Microsoft Seeks Wingman for Yahoo Takeover
Microsoft is negotiating with potential partners for a tag-team attempt at closing the purchase of Yahoo it's been trying to achieve for months. The Wall Street Journal, quoting sources close to the talks, reported that the plan is to buy Yahoo and split it into the parts Microsoft wants and those that other players might be interested in.
Jul 2, 2008 11:46 AM PT
Microsoft may now be looking at a team-based approach to buying Yahoo. The company has talked with other media corporations about partnering up to split Yahoo's assets, according to a report in The Wall Street Journal, which cited sources close to the discussions. Microsoft could buy Yahoo's search business, while MySpace or AOL would take the rest of Yahoo's services, the Journal reported.
Yahoo's shares have already spiked with the news, jumping almost 6 percent to US$21.38 a share in morning trading. The reports, however, do note that the talks are "preliminary" and still far from being anywhere near an actual deal.
The idea of breaking Yahoo up could give both parties what they're looking for in the deal. Microsoft withdrew its original $47.4 billion offer in May after Yahoo's board of directors indicated they wanted a higher sum. This kind of arrangement could achieve that.
"Microsoft is willing to take only those parts of Yahoo that are doing something massively better than they are," Dr. Jerome Katz, Coleman Foundation professor of entrepreneurship at Saint Louis University, told the E-Commerce Times. "The trick would be ... to find someone who would come in on a deal with them and walk away with parts of Yahoo that they would value."
That, Katz explained, would let each individual company pay for the portion of Yahoo that it sees valuable -- thus resulting in a higher overall amount than Microsoft would be willing to pay on its own.
"If that works, then they can go to Yahoo with a stronger offer," he said.
Yahoo has previously rejected the idea of selling only its search business -- an understandable stance, Katz believes.
"The search engine is what powers eyeballs to everything else. They sell the search engine and the individual units of Yahoo may not be strong enough to bring in the same level of viewership that they have now," he noted.
This model, however, would result in a full sale -- just not all to the same place.
The Entrepreneur Factor
Part of Yahoo CEO Jerry Yang's hesitancy to seal a deal may stem from what Katz calls a "classic problem" of entrepreneurship.
"Entrepreneurs have a hard time letting go of the business, and one of the ways they reinforce that in their own mind is by overvaluing it," he observed. "A lot of small businesses close instead of being sold because the owner couldn't get the price they felt the business deserved. They'd rather just walk away with nothing and say they did it their way."
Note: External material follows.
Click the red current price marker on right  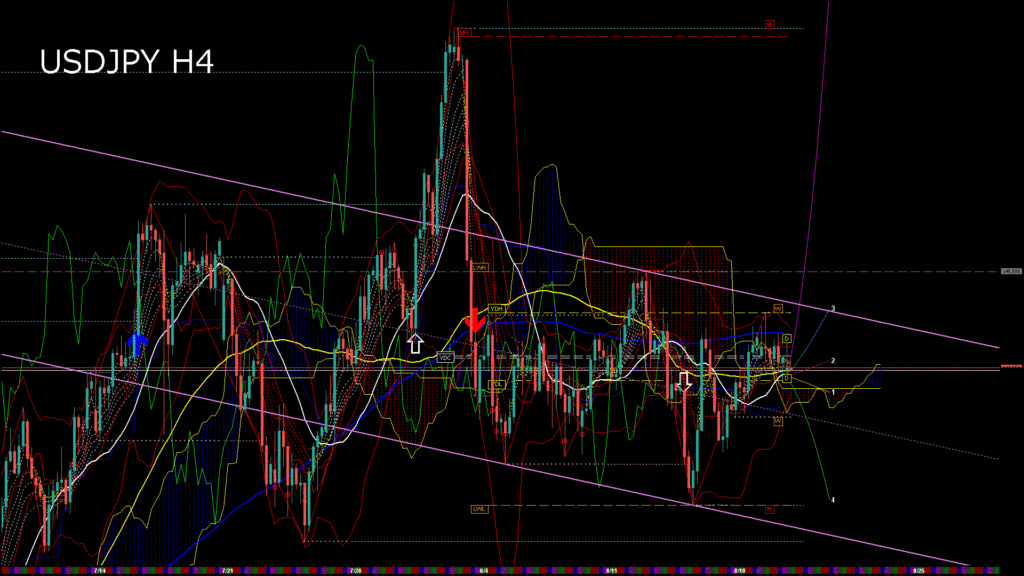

Yang, Katz speculated, may suffer from the same biased perspective of how much his company is really worth.
"You start wondering if Yang's idea of the value of the business is influenced because he's the founder -- and to him, it is worth more," he said.
In the midst of all this, Yahoo is facing a federal antitrust investigation into its recently struck advertising deal with Google. The partnership -- announced just after the meltdown of the Microsoft talks -- places Google-generated ads on some of Yahoo's search pages, with Yahoo taking a portion of the revenue. The Justice Department is now looking into whether that arrangement creates an effective monopoly.
"The argument is that Yahoo and Google are now competitors ... and what they're doing here won't add anything to the consumers -- but will cause them to cease competing with each other," Don Knebel, an attorney specializing in intellectual property and antitrust violations, told the E-Commerce Times.
"That's what the Federal Trade Commission will have to weigh and ultimately a court will have to decide: Do the benefits of this outweigh or not outweigh the harm of having two people who are competitors of each other get together in a marketplace that has this few players?" said Knebel, a partner with Indianapolis-based Barnes & Thornburg.
The key to gaining approval, then, will be demonstrating that the venture will add something to the marketplace that wouldn't otherwise exist.
"It's not unprecedented that there can be such deals," Knebel pointed out.
The fact that the search industry is such a relatively small field, however, could work against the companies.
"I think this case is made more difficult by the fact that there are so relatively few players that are successful in the search market," Knebel observed. "A deal between Yahoo and Microsoft would have been less likely to create antitrust concerns because it would be by the number two and number three players in the market, creating a better competitor for the number one. This would appear to me to be more difficult because it would seem to enhance the strength of Google, which is already dominant."
In the meantime, Microsoft is focusing on expanding its own Live Search platform. The company confirmed this week it had purchased San Francisco-based Powerset, a search engine focusing on natural language queries as opposed to the typical keyword-driven approach. The utility works to understand the context of a user's search and generate more relevant results.
"Problems exist because search engines today primarily match words in a search to words on a Web page," Satya Nadella, senior VP of Microsoft search, portal and advertising, explained. "We can solve these problems by working to understand the intent behind each search and the concepts and meaning embedded in a Web page."
All the developments highlight the increasingly competitive nature of the Internet search industry -- an industry certain to continually evolve as each company fights for its share of the pie.